§ EXERCISE PROMPT:
Put the entries from the line with "The width and" to the line with "the three-dot more" into a Markdown table with the columns Row and Line, skipping blank lines. Leave the pictures out of the table.

§ AVAILABLE RECORDS:
******

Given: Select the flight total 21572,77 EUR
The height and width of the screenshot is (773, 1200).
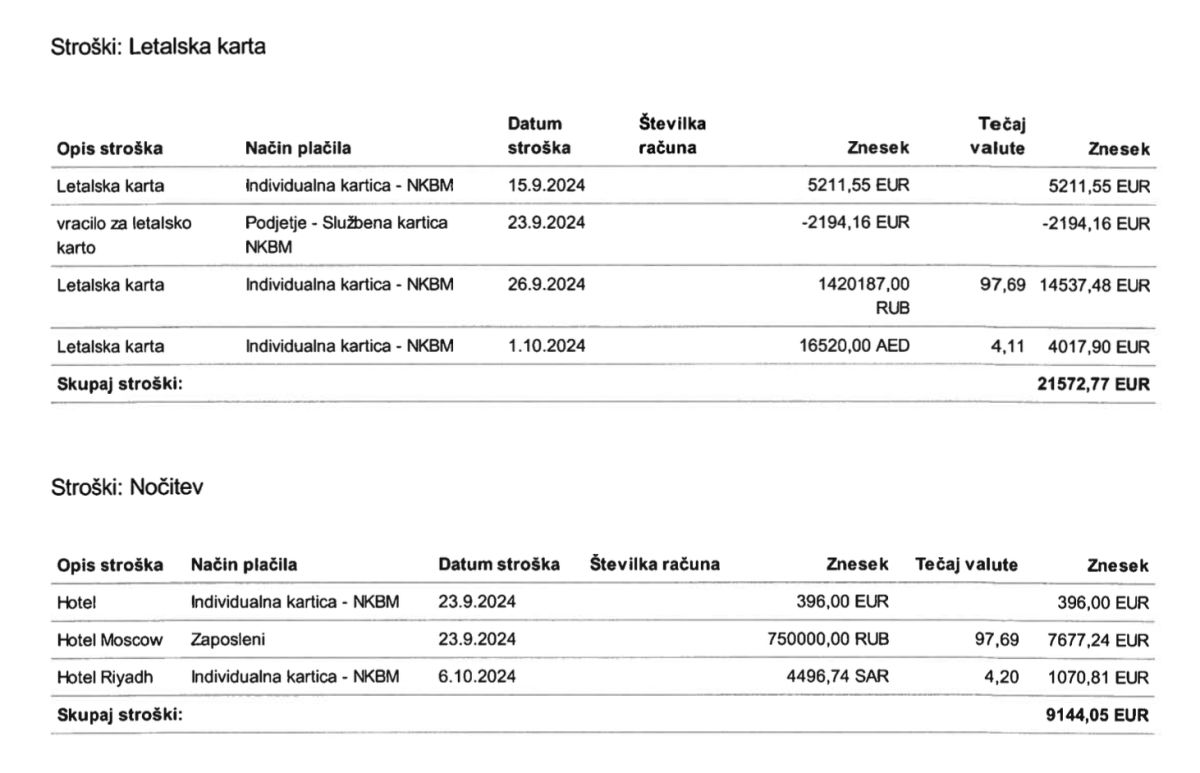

******

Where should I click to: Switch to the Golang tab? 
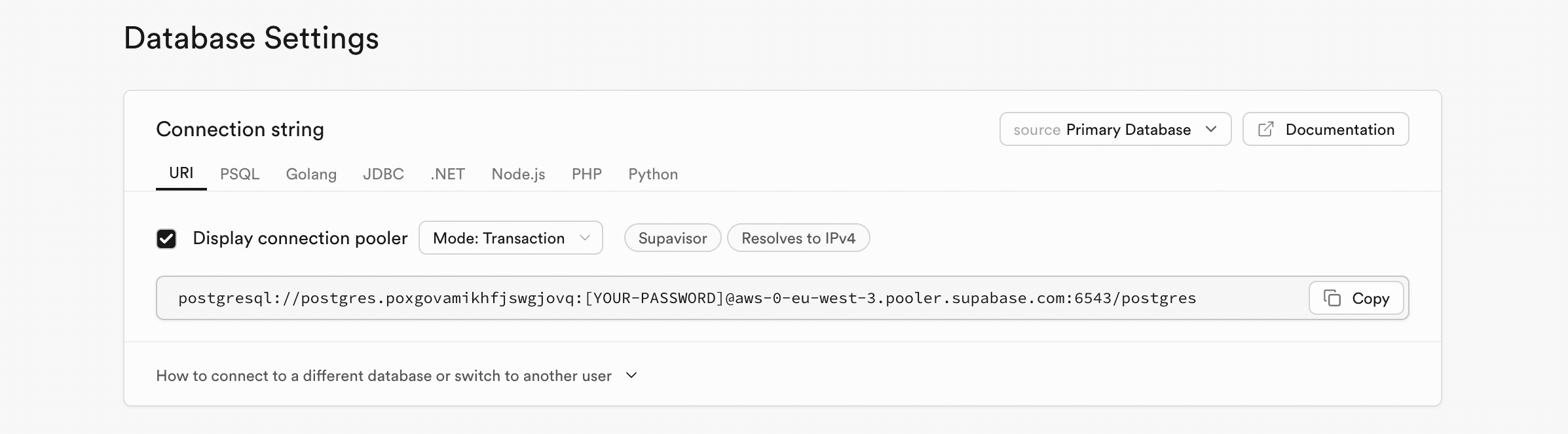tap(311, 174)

******

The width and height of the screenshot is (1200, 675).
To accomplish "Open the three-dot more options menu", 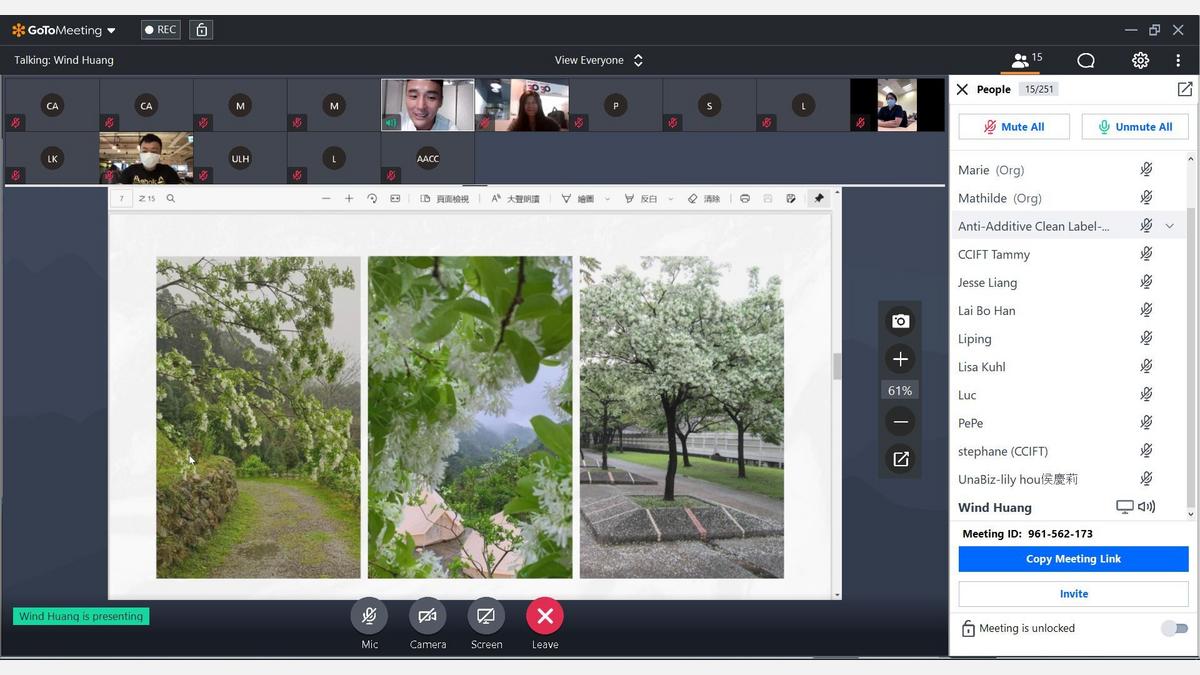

******

§ SOLUTION FOR THIS EXERCISE:
| Row | Line |
|---|---|
| 1 | The width and height of the screenshot is (1200, 675). |
| 2 | To accomplish "Open the three-dot more options menu",  |